*** Provided information ***
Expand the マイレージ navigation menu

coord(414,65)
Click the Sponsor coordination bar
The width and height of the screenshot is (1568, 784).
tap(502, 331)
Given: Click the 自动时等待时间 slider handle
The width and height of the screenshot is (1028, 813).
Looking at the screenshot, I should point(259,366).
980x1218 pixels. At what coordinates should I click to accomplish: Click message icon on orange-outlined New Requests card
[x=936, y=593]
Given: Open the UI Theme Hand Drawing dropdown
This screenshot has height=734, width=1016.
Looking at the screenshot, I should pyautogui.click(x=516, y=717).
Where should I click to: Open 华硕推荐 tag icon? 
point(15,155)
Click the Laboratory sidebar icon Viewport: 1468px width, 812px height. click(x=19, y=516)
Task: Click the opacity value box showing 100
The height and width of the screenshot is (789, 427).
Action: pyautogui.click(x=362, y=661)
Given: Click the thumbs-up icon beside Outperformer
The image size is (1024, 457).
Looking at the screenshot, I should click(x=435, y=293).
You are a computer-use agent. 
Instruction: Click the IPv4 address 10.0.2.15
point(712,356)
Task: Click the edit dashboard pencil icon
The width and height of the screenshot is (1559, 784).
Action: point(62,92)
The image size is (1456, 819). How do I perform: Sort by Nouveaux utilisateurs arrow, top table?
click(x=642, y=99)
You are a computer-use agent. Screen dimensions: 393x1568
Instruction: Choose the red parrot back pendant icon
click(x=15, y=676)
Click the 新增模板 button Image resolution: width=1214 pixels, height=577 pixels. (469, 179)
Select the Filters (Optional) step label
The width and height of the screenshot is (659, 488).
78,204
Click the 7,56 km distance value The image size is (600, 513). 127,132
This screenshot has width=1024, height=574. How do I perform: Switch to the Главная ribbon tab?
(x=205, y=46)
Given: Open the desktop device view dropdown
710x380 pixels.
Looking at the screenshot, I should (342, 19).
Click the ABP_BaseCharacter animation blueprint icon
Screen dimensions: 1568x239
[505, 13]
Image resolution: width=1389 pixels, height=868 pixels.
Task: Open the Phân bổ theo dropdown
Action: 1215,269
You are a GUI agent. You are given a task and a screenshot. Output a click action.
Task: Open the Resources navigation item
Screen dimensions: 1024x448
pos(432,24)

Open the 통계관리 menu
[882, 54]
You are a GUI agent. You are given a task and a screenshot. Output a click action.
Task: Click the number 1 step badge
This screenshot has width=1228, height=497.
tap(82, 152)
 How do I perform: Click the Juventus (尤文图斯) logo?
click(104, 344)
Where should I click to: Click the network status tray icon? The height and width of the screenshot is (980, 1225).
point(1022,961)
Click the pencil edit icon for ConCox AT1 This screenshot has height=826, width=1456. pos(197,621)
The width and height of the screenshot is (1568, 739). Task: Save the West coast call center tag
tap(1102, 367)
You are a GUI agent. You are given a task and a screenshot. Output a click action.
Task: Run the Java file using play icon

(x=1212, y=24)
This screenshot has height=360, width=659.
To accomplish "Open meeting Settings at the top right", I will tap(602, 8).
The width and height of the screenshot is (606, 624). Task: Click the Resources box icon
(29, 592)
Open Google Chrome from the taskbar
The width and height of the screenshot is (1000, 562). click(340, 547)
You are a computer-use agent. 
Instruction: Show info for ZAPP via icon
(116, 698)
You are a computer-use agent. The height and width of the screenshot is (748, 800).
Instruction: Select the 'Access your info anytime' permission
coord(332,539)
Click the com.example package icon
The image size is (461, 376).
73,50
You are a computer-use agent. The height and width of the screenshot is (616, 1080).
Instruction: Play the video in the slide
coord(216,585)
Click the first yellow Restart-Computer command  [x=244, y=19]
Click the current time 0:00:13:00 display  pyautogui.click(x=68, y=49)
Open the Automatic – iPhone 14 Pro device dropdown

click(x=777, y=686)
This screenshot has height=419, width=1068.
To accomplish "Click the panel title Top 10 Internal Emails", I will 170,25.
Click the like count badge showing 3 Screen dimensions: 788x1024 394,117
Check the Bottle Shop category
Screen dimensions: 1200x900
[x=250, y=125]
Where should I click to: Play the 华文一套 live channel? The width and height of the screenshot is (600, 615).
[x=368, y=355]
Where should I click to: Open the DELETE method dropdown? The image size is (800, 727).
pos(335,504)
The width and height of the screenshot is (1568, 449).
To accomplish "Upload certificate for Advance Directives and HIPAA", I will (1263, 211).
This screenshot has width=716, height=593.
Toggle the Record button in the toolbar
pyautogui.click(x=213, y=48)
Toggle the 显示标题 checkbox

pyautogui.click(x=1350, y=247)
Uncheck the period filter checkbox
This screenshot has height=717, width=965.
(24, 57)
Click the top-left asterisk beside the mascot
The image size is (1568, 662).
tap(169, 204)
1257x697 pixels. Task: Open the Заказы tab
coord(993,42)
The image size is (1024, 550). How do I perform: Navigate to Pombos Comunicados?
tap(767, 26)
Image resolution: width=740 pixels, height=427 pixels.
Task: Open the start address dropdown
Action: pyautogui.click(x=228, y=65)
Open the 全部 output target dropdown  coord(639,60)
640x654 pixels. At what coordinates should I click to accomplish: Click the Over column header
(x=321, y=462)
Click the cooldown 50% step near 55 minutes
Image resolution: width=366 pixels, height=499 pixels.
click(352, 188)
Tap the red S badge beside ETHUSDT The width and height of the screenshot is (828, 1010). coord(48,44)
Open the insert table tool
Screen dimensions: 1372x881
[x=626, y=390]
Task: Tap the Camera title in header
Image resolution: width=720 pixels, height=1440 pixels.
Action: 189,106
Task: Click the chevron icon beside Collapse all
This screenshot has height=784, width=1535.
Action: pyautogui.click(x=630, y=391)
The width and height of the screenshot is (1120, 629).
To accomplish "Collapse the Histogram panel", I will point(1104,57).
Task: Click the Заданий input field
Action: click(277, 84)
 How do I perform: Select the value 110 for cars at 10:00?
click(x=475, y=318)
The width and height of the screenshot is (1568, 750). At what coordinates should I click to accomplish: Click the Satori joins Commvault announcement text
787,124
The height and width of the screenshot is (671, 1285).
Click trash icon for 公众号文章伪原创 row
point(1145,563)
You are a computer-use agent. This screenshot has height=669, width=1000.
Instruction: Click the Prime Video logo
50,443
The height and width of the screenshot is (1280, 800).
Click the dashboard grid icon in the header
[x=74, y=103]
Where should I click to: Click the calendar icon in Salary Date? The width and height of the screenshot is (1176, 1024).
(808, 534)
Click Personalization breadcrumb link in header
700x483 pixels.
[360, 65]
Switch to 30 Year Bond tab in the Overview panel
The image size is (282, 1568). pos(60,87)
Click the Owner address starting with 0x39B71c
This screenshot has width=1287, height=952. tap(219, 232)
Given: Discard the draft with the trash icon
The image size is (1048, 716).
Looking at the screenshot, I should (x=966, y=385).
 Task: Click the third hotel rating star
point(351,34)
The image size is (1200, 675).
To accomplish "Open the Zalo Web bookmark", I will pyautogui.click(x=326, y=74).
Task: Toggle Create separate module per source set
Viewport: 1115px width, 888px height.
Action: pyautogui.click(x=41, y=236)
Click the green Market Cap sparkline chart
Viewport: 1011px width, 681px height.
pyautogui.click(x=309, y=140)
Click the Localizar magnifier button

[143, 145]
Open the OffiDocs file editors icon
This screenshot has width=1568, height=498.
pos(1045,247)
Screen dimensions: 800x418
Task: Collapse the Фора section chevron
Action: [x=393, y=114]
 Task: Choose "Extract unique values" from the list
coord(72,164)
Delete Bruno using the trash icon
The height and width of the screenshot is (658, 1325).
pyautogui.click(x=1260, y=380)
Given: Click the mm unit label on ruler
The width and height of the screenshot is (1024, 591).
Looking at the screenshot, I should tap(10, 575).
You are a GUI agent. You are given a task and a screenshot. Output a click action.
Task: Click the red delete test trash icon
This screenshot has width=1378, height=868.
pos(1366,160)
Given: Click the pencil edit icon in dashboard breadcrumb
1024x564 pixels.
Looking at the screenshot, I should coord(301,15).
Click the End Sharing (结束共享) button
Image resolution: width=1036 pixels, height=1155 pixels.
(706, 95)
*** End of Provided information ***
◆ **Problem to solve**
Count the lines of the listing above that contain the word "showing", and give only the total.

◆ **Solution for this problem**
2